Cream soup with chanterelles
4 servings
30 minutes
Chanterelle cream soup is a refined dish of European cuisine with a rich and velvety taste. Chanterelles, known for their delicate nutty aroma, add special depth to the soup, while smoked cheese and cream create a tender, enveloping texture. In Europe, chanterelles are valued for their unique gastronomic qualities and are often used in elite restaurants. This soup perfectly warms on cool days, filling the home with coziness and warmth. It can be served as a standalone dish or accompanied by crispy baguette. The addition of nutmeg and paprika makes the flavor even richer and more memorable. This cream soup is a true delight for mushroom dish enthusiasts, combining simplicity in preparation with sophistication in taste.

1
Take a pot and melt the butter in it.
- Butter: 50 g
2
Cut the cheese to melt it faster and add it to the pot. Stir occasionally to prevent the cheese from sticking to the bottom of the pot. Add cream.
- Smoked cheese: 200 g
- Cream 25%: 200 ml
- Cheddar cheese: 200 g
3
While the mass melts, sauté the garlic in a pan, then add the chanterelles.

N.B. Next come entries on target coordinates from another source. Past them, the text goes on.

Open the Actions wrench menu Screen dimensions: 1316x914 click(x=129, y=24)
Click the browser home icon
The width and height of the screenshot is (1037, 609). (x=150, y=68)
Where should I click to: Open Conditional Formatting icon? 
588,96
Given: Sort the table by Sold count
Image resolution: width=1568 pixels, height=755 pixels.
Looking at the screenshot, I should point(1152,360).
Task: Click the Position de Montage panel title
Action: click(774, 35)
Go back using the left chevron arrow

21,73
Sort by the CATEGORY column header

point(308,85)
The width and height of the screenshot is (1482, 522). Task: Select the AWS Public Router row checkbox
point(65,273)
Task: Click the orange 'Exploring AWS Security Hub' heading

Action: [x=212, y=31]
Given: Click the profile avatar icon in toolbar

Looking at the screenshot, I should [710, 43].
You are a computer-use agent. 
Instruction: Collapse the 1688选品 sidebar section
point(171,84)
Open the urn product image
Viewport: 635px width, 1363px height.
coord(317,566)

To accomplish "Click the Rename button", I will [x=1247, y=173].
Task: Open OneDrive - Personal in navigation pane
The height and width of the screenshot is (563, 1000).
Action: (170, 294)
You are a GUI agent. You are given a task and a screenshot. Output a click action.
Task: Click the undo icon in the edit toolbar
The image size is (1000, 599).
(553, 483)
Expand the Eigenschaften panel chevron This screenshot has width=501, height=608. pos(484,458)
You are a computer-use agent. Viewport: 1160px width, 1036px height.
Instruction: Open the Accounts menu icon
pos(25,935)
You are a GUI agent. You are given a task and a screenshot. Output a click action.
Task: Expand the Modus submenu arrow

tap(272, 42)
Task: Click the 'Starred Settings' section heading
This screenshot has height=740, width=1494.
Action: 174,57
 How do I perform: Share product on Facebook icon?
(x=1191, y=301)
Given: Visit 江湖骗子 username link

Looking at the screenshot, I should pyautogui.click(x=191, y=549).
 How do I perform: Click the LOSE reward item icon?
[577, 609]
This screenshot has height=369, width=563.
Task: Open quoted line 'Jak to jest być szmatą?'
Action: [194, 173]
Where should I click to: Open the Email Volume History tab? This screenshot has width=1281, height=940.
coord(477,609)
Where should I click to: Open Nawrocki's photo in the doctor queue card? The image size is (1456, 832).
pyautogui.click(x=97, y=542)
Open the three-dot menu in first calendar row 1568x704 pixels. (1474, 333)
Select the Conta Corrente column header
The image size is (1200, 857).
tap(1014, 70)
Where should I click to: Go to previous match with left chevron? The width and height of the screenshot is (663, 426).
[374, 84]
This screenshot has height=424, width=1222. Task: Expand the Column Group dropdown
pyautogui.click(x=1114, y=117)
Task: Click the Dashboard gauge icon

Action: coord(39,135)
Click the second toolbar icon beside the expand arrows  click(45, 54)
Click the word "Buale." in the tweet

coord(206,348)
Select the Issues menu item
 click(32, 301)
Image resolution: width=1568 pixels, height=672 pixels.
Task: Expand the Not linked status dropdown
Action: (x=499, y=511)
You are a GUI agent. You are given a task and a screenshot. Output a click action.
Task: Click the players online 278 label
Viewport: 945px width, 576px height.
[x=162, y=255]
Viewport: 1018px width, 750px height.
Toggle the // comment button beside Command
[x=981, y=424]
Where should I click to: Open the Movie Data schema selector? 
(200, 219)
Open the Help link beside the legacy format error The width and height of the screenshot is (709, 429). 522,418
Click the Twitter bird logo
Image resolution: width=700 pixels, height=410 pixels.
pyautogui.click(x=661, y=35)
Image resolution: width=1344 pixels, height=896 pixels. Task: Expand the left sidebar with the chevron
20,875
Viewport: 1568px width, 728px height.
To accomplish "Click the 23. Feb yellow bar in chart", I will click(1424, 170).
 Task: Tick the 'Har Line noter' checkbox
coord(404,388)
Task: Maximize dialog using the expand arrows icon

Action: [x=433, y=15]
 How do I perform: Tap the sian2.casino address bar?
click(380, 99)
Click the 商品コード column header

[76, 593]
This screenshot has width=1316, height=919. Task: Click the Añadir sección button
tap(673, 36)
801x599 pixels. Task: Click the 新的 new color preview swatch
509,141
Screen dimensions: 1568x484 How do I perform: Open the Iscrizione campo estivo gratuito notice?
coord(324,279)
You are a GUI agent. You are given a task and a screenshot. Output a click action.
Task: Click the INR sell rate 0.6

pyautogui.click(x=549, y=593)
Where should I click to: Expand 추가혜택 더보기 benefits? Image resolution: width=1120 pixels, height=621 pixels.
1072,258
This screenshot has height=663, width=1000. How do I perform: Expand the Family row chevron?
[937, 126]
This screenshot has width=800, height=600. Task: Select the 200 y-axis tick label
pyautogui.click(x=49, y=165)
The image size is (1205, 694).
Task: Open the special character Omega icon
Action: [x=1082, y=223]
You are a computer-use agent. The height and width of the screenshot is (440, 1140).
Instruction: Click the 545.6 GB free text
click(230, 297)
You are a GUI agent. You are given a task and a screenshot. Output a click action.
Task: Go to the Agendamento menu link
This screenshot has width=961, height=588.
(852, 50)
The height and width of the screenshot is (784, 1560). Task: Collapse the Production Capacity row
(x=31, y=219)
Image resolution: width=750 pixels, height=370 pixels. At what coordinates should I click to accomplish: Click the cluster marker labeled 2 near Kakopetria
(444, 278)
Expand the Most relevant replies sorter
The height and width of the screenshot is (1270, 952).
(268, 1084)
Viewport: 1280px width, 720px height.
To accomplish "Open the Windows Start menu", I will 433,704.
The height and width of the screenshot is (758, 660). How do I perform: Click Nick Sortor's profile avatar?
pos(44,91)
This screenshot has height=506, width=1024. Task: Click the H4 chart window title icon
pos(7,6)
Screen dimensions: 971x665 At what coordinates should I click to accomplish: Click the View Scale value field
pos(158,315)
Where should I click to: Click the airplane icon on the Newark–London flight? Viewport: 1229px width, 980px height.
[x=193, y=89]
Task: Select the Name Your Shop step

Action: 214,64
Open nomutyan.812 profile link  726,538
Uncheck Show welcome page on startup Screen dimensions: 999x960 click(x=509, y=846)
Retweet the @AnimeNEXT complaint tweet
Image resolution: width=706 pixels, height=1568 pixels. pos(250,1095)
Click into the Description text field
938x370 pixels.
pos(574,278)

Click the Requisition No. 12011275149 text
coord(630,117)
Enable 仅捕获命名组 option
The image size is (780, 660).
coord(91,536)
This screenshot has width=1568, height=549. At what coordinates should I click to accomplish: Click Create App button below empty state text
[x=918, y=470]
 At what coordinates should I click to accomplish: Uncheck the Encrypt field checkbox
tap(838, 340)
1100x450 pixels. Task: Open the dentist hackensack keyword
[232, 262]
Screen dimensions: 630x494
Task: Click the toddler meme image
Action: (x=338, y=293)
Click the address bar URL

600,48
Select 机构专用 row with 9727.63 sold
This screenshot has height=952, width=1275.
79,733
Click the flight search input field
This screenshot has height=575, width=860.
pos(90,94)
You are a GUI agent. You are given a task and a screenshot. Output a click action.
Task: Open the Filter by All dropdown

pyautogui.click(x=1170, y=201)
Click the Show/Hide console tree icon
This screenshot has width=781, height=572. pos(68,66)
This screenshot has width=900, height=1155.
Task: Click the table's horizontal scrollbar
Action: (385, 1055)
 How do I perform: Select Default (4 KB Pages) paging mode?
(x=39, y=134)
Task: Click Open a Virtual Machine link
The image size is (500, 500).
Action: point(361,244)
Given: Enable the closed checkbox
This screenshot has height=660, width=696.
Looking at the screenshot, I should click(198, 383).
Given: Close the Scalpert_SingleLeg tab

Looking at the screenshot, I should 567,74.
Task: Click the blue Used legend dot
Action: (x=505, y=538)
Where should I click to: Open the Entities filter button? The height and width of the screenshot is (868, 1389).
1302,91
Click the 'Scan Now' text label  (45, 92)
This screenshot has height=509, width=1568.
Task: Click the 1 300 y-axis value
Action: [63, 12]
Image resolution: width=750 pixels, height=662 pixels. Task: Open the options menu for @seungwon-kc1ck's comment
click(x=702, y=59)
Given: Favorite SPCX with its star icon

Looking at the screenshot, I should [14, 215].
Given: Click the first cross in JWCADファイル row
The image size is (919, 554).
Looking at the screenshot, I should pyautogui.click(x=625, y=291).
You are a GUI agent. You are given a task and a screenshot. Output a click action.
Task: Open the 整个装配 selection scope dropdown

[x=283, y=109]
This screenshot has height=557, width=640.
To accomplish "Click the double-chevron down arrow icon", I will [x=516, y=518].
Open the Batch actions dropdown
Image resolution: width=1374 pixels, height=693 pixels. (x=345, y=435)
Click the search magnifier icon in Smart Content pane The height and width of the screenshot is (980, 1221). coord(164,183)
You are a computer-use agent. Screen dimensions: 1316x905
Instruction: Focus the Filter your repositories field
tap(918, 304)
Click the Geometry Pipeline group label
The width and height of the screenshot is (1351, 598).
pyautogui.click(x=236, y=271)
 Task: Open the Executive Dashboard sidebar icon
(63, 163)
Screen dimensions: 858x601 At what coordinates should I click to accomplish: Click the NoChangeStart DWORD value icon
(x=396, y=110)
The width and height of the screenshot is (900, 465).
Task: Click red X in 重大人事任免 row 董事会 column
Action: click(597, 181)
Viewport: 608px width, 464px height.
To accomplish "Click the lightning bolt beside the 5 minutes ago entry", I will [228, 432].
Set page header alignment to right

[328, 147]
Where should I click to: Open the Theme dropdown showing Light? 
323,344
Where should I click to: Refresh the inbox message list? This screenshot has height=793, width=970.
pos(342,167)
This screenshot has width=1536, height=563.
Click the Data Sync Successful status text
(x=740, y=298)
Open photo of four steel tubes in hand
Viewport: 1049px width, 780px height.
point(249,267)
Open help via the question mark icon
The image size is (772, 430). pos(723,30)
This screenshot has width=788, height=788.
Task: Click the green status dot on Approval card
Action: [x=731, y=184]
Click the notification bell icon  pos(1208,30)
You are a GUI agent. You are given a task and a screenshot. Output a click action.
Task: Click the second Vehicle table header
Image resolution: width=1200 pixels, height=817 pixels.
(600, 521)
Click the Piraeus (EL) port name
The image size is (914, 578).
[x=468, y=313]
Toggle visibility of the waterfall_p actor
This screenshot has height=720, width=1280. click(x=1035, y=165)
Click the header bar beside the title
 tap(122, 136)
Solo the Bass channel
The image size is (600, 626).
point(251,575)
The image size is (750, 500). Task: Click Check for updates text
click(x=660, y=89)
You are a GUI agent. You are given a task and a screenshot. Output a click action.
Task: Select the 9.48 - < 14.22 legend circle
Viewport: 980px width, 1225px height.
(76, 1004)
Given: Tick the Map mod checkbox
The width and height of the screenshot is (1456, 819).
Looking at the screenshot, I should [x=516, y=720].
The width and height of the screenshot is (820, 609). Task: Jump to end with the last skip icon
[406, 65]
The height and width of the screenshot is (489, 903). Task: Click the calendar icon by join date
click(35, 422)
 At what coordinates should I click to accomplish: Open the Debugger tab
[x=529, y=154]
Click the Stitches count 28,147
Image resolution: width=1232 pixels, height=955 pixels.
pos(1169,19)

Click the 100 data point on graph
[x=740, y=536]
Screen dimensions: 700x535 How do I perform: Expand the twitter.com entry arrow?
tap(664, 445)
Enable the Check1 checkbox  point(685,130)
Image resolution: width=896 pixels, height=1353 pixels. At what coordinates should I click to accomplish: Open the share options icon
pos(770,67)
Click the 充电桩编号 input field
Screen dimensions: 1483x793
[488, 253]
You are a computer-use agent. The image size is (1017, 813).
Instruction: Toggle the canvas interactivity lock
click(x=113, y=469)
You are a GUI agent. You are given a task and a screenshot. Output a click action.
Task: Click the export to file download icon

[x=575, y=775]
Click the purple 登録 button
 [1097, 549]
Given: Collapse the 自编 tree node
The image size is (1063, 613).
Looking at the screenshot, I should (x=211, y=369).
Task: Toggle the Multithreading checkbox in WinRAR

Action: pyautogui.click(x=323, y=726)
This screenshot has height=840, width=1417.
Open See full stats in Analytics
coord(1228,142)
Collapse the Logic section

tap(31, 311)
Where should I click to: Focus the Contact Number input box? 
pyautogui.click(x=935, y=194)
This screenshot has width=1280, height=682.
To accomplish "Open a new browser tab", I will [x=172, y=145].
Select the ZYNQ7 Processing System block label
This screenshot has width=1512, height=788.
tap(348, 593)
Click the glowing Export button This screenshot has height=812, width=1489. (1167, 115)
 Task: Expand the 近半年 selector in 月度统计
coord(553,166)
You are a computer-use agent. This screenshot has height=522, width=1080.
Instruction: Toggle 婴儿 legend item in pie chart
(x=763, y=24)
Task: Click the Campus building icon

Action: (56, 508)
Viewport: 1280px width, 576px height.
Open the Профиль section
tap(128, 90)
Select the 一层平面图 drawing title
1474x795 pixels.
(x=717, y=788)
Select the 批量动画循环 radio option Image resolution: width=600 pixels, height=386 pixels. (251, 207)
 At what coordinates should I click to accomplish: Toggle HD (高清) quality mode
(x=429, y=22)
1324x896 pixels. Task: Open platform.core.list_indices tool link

Sauté everything over medium heat for 5 minutes.
- Garlic: 1 clove
- Chanterelles: 250 g
4
Add the chanterelles to the mixture and pour everything with boiling water.
- Chanterelles: 250 g
- Water: 1 l
5
Salt, pepper, add nutmeg and paprika.
- Sea salt: to taste
- Ground black pepper: to taste
- Ground nutmeg: to taste
- Sweet paprika: to taste
6
Cook on medium heat for another ten minutes.